As people live longer and longer - which is a good thing - they will utilize Social Security and Medicare longer and longer. That's just a fact, and adjustments will have to be made if these programs are to continue to keep the promise of a social safety net in perpetuity. And no, waiting until we reach ever closer to the brink to try a 1983 Reagan-style solution raising the retirement age isn't the answer, as some Leftist ideologues still suggest.

Our long term fiscal challenges can be solved with fairly modest changes to the safety net and the tax code. But that will not happen with intransigence and rigidity coming from both the Right and the Left. It will not happen if the Right never budges an inch on taxes. It will not happen if we liberals do not provide our president with the breathing room he needs, accusing him of selling out at every turn. And if it doesn't happen, we will edge closer and closer to the edge, and the closer we get to the edge, the more drastic the changes will need to be.

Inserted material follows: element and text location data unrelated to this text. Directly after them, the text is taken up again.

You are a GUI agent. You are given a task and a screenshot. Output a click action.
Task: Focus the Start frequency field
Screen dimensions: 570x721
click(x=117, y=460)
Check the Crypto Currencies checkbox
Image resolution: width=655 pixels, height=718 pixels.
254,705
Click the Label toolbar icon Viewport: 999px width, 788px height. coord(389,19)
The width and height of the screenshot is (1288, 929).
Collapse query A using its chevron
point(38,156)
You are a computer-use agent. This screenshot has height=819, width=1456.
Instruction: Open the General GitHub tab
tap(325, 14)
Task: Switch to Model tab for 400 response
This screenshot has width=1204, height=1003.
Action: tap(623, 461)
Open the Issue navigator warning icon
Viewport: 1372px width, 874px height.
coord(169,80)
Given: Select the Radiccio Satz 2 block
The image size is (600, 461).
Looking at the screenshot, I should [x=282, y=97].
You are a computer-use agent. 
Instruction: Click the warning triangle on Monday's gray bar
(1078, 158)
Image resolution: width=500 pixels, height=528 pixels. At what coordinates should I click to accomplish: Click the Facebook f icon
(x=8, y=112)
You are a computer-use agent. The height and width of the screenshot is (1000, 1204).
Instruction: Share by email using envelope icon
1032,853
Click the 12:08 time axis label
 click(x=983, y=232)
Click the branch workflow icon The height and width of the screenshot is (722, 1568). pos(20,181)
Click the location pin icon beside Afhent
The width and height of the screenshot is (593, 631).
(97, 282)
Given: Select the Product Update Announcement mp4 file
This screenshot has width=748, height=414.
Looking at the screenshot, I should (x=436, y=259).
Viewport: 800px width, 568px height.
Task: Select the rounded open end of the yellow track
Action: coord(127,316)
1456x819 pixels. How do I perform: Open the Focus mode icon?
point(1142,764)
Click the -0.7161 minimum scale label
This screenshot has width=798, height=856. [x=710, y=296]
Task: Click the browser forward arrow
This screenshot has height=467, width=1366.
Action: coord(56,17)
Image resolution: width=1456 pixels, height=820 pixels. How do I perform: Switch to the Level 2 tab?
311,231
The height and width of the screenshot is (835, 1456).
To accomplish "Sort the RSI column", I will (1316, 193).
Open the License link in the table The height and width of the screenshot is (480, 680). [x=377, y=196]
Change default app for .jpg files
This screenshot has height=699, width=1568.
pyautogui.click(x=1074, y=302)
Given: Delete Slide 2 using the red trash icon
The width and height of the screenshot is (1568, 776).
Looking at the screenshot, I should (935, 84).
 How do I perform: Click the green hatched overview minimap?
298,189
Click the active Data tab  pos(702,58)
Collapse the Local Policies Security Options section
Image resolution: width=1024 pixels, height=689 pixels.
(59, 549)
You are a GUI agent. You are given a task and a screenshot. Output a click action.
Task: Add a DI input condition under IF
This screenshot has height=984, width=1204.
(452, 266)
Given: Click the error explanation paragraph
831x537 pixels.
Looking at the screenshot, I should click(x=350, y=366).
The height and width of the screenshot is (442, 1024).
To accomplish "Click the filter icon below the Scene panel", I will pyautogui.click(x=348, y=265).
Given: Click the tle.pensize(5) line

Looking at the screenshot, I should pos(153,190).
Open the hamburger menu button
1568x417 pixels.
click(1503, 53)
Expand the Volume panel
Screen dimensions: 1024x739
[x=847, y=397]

Liberals can choose between the president's sensible proposals to adjust the programs while protecting the vulnerable, or we can wait until we get to the brink and a Republican president forces changes we hate, ala Reagan who raised the retirement age, dumped double the burden on the self-employed, and taxed social security and unemployment benefits, with Democrats' help. We have a choice now. But we won't have that choice forever. The clock is ticking.